“This will be the making of you.” That’s what I said to myself the day I got laid off. I repeated it over and over, quietly, in rhythm with my steps as I walked away from the meeting in which I was abruptly cut loose after 10 years. I put one foot in front of the other as I shook with anger, fear, and adrenaline. In the weeks that followed, the phrase kept coming back to me, streaming across my thoughts like sky-writing, until it became a mantra. When I said it out loud, always under my breath, I felt my nostrils flare slightly, my jaw set into a determined posture, my gaze become steady and sure. I had nothing to lose. The worst had happened, and all that was left was to sift through its ruins and rebuild myself in the image of whatever was buried underneath, waiting.

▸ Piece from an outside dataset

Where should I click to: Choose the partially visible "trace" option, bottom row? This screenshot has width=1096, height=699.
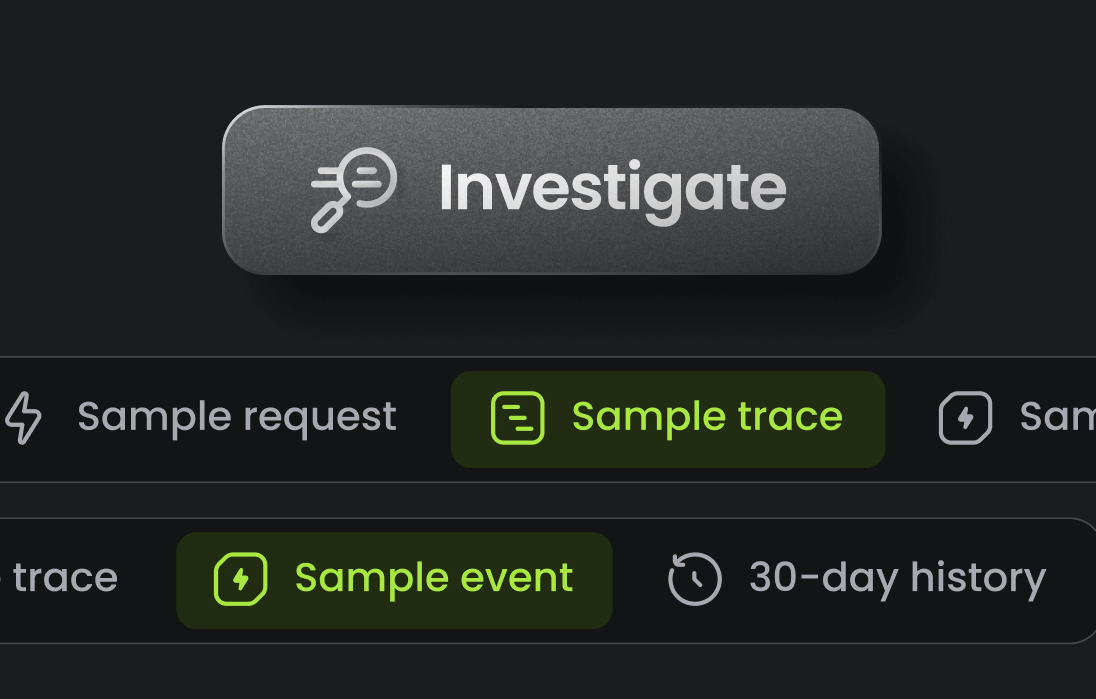[x=64, y=578]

I didn’t know it was waiting. Before I was laid off, I didn’t know that I had been enduring a version of the “boiling frog” syndrome, in which my work environment became more demanding and less hospitable with every passing day. Dreading my morning commute was the norm, followed by long days spent feeling like a failure despite my efforts to work both hard and smart. Little did I know that none of that mattered, as a plan had been in place for months to eliminate my position, and in the process erase any trace of my contributions and goodwill, without so much as a conversation, a request for my input, or a warning. In the end, it was not about me; it was about them – those who engineered my departure – and they had made it clear they did not value my accomplishments any more than my humanity.
I’ve been thinking a lot about that period in my life lately, because there’s something eerily similar to the way I’ve felt since the election: shocked, vulnerable, and angry. Though I’ve certainly moved beyond the initial paralysis into engagement and resistance, an undercurrent of powerlessness remains. It surges to the surface every time our new President flouts protocol or sidesteps the checks and balances that are supposed to ensure that governing our country is at least a collaborative effort, if not always an equitable one.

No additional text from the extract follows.